Category Archives: Literature

On Storytelling

Regular readers will know of my fondness for Bill Moyers, and his thoughtful brand of journalism. The conversation below with Barry Lopez, someone of whom I had not heard, is simply marvelous. I’ll miss the Journal badly. Bill brought an inquisitive, boyish and affirming spirit to his work; in so doing, he gave voice to all.

Theroux on China

I just finished the excellent “Ghost Train to the Eastern Star” by Paul Theroux. His chronicles of the trains, cities and people of India, Central Asia, South East Asia and Japan are acerbic, lyrical and entirely engrossing. The book is highly recommended, and though it provided many laughs, I got a particular kick out of his described lack of fondness for China, reproduced below:

China exists in its present form because the Chinese want money.
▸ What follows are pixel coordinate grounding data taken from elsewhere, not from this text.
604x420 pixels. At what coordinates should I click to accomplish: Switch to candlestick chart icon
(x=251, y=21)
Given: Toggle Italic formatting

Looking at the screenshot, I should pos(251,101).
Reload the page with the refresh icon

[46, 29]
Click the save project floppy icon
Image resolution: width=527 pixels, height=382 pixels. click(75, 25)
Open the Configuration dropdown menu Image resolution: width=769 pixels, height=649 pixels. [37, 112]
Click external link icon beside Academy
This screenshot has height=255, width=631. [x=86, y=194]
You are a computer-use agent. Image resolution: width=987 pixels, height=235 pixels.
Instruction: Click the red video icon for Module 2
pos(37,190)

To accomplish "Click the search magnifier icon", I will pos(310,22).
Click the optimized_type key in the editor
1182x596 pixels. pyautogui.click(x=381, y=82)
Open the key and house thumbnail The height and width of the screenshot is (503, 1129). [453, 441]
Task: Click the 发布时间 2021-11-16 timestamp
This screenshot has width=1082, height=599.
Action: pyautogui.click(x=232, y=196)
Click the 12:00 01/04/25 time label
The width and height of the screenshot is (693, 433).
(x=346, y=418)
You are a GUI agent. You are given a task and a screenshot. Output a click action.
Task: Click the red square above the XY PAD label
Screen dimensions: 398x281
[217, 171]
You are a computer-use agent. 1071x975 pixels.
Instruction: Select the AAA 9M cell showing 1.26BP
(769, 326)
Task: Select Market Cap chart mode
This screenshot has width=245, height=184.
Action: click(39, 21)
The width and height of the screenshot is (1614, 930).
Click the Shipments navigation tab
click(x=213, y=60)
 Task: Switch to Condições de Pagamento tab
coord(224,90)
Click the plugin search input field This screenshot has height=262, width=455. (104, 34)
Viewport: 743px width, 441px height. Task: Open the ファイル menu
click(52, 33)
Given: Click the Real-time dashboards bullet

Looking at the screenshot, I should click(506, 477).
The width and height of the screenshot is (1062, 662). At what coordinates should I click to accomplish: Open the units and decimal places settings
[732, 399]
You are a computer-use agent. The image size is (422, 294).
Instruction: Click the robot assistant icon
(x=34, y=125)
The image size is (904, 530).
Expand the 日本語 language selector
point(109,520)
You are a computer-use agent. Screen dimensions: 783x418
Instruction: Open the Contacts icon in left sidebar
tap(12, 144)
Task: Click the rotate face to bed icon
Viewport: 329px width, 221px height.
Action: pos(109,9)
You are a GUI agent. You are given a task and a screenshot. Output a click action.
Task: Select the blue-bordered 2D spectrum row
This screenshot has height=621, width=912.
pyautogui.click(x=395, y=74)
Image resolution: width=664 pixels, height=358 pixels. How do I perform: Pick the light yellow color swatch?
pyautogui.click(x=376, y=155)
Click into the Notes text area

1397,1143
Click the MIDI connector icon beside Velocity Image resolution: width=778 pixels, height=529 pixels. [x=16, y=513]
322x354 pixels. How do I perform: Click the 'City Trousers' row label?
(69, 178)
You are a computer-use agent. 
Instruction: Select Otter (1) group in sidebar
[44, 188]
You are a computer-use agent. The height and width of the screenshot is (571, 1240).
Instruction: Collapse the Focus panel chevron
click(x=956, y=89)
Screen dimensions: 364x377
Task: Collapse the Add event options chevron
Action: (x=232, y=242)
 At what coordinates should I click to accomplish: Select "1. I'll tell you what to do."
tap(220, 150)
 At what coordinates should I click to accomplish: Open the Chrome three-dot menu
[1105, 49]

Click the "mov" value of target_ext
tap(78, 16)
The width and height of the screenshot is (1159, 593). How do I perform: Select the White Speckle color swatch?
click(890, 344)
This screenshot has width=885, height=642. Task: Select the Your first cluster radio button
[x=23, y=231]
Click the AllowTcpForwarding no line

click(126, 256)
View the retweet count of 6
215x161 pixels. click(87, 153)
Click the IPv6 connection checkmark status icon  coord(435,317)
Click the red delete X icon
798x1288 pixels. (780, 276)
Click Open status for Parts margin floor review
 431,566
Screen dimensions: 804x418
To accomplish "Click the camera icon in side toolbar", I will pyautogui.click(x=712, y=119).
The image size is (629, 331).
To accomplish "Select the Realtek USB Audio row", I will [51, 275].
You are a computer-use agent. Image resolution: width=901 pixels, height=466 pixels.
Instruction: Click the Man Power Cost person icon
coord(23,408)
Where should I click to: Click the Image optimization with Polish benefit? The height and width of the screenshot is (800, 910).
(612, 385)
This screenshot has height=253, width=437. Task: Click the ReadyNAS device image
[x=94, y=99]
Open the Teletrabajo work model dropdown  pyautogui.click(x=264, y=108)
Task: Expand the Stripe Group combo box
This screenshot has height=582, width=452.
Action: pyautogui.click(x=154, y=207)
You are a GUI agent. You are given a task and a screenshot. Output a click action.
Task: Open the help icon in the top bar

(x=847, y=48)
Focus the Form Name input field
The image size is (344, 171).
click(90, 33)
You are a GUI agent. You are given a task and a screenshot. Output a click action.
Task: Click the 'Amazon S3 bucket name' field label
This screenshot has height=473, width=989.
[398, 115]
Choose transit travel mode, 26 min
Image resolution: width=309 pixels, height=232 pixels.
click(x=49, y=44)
Once, America was like that. Maybe this accounted for my desire to leave. Not revulsion, but the tedium and growing irritation of listening to people express their wish for money, that they’d do anything to make it. Who wants to hear people boasting about their greed and their promiscuity? I left for Japan, reveling in the thought that I was done with China – its factory-blighted landscape, its unbreathable air, its un-budging commissars, and its honking born-again capitalists. Ugly and soulless, China represented the horror of answered prayers, a peasant’s greedy dream of development. I was happy to leave.